Top of DATA PROVIDED

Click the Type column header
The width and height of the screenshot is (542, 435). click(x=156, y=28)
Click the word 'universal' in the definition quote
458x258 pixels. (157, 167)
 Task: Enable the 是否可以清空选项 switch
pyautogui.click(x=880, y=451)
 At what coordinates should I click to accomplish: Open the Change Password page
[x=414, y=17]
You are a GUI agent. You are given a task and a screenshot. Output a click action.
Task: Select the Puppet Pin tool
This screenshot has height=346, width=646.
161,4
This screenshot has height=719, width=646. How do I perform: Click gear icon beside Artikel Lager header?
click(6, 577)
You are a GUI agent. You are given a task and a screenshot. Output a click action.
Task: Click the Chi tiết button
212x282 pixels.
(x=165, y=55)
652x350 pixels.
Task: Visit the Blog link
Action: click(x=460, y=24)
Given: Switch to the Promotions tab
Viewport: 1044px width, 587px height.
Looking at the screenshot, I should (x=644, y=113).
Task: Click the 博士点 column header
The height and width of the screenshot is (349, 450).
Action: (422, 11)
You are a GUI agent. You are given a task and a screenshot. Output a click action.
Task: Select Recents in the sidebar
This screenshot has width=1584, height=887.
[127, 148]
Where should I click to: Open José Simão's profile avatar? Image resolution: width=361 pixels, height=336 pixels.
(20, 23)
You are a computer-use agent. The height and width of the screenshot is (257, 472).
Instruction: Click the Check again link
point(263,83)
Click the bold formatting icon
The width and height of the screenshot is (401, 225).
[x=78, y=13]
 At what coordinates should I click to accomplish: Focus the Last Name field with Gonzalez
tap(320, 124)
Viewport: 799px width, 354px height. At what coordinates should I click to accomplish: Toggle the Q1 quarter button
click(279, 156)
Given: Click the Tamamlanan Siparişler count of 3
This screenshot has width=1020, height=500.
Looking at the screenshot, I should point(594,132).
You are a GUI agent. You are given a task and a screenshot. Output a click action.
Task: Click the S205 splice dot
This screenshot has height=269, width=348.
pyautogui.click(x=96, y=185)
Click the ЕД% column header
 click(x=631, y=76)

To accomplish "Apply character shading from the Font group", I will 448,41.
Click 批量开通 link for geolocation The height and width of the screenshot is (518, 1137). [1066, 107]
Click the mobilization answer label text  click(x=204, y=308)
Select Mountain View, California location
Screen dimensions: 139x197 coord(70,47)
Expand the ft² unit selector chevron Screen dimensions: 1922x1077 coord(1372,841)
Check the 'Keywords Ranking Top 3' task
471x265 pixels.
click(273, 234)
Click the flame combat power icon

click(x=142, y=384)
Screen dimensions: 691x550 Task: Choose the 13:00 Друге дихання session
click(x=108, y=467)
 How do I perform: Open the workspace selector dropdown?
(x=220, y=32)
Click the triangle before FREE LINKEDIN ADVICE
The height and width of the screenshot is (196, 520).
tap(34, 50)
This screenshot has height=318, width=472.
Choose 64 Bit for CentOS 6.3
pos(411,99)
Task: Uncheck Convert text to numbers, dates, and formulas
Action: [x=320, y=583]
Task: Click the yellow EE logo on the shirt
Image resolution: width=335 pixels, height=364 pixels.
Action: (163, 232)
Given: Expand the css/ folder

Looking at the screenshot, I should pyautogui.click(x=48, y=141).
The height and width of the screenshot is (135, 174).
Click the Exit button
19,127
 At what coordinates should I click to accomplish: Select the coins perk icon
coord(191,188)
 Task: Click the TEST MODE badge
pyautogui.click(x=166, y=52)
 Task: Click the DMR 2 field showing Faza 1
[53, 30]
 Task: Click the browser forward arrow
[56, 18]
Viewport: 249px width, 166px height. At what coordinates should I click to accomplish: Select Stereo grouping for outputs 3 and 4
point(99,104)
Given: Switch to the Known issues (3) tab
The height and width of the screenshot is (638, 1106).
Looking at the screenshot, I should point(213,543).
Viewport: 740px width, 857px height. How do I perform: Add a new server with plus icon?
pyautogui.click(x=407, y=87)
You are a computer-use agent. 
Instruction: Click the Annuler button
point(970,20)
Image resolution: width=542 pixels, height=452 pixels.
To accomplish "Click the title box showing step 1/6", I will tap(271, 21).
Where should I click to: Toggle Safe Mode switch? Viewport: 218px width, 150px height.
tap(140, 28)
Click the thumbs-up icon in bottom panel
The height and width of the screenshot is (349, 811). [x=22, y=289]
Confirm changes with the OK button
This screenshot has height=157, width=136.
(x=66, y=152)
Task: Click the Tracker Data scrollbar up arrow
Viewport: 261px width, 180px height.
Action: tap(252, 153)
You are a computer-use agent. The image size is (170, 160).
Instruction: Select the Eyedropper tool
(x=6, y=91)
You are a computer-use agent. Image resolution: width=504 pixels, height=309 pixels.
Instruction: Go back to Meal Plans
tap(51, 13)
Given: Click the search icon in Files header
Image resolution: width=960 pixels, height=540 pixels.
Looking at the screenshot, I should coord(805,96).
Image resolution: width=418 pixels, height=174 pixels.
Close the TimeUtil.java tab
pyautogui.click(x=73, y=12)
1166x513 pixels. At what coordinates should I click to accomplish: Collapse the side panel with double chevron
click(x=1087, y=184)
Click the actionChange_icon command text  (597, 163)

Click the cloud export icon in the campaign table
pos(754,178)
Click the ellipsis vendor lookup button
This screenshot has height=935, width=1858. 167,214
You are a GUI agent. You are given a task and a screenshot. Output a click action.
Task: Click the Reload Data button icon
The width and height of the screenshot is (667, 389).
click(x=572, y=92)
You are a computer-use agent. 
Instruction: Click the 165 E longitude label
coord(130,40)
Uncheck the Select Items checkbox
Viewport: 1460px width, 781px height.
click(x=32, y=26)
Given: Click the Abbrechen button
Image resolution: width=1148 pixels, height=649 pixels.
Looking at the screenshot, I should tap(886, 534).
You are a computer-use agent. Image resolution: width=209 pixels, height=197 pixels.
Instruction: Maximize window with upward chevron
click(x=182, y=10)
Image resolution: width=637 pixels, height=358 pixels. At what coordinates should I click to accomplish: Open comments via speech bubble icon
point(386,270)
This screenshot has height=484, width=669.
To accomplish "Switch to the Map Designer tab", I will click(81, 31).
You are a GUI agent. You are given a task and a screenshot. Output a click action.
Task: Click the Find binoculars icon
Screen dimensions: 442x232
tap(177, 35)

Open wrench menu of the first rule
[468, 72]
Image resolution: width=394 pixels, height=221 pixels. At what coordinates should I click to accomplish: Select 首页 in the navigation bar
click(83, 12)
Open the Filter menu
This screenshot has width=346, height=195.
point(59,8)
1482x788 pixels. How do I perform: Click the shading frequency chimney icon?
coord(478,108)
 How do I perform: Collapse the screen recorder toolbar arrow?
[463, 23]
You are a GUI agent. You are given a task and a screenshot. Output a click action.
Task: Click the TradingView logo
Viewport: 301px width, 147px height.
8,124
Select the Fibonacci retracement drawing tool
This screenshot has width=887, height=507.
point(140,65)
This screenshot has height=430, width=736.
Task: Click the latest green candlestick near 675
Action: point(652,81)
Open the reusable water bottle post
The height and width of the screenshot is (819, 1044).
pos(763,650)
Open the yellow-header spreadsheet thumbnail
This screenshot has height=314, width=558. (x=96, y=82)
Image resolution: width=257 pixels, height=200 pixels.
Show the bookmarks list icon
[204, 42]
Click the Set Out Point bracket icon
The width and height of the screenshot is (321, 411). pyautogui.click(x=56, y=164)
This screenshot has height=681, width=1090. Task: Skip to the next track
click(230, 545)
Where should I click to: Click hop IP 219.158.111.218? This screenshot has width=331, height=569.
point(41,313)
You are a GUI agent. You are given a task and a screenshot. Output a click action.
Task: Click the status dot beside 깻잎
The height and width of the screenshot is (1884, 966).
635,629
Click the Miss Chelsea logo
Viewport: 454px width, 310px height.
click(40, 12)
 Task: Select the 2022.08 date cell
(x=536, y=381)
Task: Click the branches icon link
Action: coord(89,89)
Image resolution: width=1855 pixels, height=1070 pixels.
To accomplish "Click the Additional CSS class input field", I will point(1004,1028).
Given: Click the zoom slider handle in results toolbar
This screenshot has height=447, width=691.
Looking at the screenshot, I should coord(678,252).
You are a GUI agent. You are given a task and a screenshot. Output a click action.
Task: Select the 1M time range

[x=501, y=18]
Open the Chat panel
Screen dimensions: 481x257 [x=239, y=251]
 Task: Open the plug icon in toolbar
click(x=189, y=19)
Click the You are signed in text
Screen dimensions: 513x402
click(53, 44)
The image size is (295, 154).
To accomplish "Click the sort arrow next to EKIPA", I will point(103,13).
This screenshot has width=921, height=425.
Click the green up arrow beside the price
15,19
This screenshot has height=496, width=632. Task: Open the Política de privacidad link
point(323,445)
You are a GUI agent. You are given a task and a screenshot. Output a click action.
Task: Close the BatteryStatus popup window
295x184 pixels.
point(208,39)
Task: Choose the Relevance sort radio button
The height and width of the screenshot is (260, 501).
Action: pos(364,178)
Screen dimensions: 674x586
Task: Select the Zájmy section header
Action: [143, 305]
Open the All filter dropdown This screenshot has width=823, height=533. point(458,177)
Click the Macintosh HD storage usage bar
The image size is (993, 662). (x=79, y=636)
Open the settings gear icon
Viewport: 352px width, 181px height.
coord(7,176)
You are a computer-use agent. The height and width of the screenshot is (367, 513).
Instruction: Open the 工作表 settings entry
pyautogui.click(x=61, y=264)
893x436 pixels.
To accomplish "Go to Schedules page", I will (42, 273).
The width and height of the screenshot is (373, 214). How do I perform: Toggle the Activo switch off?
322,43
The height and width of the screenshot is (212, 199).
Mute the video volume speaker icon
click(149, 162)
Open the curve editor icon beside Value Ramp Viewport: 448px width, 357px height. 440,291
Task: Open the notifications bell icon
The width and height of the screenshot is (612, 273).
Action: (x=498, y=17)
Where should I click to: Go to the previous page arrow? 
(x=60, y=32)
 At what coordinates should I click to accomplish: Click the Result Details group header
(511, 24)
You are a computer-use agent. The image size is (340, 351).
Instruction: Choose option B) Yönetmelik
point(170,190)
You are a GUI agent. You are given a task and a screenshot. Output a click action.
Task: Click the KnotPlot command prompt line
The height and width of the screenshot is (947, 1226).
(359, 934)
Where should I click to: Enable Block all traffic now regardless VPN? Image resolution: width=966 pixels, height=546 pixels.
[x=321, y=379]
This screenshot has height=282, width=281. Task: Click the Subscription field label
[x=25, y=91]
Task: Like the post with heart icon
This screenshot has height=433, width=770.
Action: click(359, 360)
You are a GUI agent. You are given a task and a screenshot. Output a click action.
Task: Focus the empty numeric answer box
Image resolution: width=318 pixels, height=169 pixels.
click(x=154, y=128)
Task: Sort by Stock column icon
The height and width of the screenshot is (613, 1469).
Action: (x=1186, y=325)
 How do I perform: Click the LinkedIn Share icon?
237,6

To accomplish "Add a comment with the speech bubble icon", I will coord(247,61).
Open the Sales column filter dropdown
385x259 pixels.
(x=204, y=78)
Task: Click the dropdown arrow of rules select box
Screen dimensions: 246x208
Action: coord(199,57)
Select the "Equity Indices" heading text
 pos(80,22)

Bottom of DATA PROVIDED

PROBLEM TO SOLVE:
How many lines of the listing hold the string "command"? Give the number alone.

ANSWER TO THE PROBLEM:
2